:: INPUT MATERIAL

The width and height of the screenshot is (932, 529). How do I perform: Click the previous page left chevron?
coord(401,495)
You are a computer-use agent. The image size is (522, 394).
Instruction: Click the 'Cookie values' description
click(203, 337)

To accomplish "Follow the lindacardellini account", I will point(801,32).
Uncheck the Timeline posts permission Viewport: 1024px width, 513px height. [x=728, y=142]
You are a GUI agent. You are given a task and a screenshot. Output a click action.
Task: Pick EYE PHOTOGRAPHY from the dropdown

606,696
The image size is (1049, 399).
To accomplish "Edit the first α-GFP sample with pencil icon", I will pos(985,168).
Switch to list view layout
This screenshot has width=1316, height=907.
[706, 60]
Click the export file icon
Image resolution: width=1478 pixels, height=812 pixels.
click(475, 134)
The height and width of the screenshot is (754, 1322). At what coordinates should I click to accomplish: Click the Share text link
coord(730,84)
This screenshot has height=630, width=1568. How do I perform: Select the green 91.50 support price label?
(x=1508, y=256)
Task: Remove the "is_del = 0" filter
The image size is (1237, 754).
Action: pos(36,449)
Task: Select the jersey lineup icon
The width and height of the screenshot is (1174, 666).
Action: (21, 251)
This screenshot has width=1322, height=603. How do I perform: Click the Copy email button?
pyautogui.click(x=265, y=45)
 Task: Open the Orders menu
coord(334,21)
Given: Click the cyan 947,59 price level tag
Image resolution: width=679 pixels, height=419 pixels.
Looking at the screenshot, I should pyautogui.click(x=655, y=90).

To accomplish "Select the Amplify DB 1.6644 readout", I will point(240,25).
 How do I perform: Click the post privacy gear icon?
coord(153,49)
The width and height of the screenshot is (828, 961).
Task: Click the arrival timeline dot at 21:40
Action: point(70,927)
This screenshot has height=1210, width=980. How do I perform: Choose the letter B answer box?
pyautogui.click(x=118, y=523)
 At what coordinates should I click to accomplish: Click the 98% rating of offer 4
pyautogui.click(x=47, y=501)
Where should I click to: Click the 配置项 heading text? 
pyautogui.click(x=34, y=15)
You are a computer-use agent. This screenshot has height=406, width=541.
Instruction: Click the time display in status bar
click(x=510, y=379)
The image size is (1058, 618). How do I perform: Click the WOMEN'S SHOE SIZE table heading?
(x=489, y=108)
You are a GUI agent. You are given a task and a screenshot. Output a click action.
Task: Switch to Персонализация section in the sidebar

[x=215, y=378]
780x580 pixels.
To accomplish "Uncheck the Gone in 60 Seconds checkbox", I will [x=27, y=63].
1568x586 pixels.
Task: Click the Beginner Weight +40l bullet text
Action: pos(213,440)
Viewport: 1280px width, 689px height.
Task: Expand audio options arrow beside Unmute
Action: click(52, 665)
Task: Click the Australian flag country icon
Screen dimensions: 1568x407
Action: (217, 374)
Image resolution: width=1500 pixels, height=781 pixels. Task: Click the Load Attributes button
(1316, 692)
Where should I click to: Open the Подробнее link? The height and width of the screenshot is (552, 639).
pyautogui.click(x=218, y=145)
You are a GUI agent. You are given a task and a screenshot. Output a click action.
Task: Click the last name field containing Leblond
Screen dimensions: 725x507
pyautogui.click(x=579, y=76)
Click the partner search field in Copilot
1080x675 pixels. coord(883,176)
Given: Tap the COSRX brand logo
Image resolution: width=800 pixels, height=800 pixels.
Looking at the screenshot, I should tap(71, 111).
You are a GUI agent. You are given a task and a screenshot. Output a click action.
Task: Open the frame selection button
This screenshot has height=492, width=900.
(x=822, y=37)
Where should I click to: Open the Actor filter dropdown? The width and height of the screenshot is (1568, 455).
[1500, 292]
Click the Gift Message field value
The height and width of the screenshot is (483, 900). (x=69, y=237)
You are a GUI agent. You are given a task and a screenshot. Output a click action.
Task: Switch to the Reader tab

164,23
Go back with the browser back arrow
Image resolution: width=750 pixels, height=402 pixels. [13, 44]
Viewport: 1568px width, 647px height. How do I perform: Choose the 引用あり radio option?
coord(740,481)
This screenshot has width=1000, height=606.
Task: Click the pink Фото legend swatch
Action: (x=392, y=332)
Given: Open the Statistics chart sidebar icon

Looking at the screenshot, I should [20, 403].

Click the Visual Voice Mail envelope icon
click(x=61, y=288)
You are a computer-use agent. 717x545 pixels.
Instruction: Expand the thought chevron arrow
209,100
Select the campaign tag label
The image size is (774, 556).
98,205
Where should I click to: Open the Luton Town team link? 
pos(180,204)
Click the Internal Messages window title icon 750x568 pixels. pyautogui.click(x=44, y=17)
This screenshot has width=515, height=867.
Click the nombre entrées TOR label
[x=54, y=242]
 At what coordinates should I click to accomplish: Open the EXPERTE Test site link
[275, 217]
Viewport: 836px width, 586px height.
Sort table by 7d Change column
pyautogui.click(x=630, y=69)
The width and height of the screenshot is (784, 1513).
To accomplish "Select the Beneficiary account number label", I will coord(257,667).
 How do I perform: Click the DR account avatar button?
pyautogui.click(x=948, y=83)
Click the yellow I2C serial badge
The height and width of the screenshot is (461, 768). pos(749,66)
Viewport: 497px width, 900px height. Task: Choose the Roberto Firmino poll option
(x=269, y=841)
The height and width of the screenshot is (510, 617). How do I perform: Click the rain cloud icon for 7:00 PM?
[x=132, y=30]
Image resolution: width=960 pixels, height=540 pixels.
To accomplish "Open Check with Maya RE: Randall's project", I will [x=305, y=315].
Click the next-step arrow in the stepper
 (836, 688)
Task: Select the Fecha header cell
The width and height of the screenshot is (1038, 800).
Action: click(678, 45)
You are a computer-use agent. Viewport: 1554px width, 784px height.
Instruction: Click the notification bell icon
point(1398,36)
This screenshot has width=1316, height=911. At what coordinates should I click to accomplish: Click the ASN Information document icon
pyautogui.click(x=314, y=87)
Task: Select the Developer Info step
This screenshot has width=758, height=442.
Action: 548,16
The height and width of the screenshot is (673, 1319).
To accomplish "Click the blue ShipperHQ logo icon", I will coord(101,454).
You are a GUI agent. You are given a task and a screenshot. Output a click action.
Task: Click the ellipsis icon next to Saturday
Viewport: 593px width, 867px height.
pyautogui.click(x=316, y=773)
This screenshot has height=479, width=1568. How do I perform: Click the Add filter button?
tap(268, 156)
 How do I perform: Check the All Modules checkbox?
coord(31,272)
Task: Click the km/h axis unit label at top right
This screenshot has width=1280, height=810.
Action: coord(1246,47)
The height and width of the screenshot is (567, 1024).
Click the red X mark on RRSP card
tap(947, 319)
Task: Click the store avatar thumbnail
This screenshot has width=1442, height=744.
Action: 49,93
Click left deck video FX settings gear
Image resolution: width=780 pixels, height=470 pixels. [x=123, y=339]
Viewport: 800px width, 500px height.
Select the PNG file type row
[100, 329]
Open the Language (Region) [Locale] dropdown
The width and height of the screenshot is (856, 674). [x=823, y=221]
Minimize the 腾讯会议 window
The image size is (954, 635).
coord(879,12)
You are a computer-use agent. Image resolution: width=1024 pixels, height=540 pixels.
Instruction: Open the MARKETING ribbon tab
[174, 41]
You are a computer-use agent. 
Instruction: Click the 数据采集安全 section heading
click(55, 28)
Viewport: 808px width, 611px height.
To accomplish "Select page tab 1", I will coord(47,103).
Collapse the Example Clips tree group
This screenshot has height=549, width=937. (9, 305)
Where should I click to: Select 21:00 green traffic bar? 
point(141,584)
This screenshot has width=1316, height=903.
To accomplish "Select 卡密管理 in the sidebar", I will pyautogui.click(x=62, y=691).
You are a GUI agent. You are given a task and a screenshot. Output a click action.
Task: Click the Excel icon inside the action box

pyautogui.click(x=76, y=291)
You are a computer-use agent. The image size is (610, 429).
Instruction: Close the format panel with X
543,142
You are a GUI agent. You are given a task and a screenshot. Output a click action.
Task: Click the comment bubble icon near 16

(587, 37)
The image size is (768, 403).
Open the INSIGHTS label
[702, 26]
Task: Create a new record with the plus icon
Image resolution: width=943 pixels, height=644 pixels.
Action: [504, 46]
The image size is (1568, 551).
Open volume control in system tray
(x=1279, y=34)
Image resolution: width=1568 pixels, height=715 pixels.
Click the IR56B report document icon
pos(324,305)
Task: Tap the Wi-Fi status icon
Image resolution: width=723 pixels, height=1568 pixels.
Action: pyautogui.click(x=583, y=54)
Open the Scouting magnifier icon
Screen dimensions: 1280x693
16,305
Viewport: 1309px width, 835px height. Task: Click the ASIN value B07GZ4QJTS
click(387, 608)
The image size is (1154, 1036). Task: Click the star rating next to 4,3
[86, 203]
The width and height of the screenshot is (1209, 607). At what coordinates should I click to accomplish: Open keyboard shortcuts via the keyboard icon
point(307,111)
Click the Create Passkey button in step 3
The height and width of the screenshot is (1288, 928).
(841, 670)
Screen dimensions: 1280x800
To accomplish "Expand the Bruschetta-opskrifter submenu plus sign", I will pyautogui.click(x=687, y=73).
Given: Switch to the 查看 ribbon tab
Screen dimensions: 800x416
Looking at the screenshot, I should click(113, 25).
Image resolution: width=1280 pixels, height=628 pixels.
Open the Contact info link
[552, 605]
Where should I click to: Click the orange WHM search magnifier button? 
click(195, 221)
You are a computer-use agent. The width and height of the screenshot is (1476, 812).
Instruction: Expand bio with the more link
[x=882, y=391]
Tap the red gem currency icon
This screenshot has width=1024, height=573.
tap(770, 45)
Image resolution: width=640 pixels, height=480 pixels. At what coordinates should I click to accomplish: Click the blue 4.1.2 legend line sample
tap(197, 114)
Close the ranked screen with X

::::

Exactly repeat the lines running from the top of the listing to the line bearing "Task: Select the jersey lineup icon", both of those lines included, and only them.

§ **SOLUTION TO THE PROBLEM**:
The width and height of the screenshot is (932, 529). How do I perform: Click the previous page left chevron?
coord(401,495)
You are a computer-use agent. The image size is (522, 394).
Instruction: Click the 'Cookie values' description
click(203, 337)

To accomplish "Follow the lindacardellini account", I will point(801,32).
Uncheck the Timeline posts permission Viewport: 1024px width, 513px height. [x=728, y=142]
You are a GUI agent. You are given a task and a screenshot. Output a click action.
Task: Pick EYE PHOTOGRAPHY from the dropdown

606,696
The image size is (1049, 399).
To accomplish "Edit the first α-GFP sample with pencil icon", I will pos(985,168).
Switch to list view layout
This screenshot has width=1316, height=907.
[706, 60]
Click the export file icon
Image resolution: width=1478 pixels, height=812 pixels.
click(475, 134)
The height and width of the screenshot is (754, 1322). At what coordinates should I click to accomplish: Click the Share text link
coord(730,84)
This screenshot has height=630, width=1568. How do I perform: Select the green 91.50 support price label?
(x=1508, y=256)
Task: Remove the "is_del = 0" filter
The image size is (1237, 754).
Action: pos(36,449)
Task: Select the jersey lineup icon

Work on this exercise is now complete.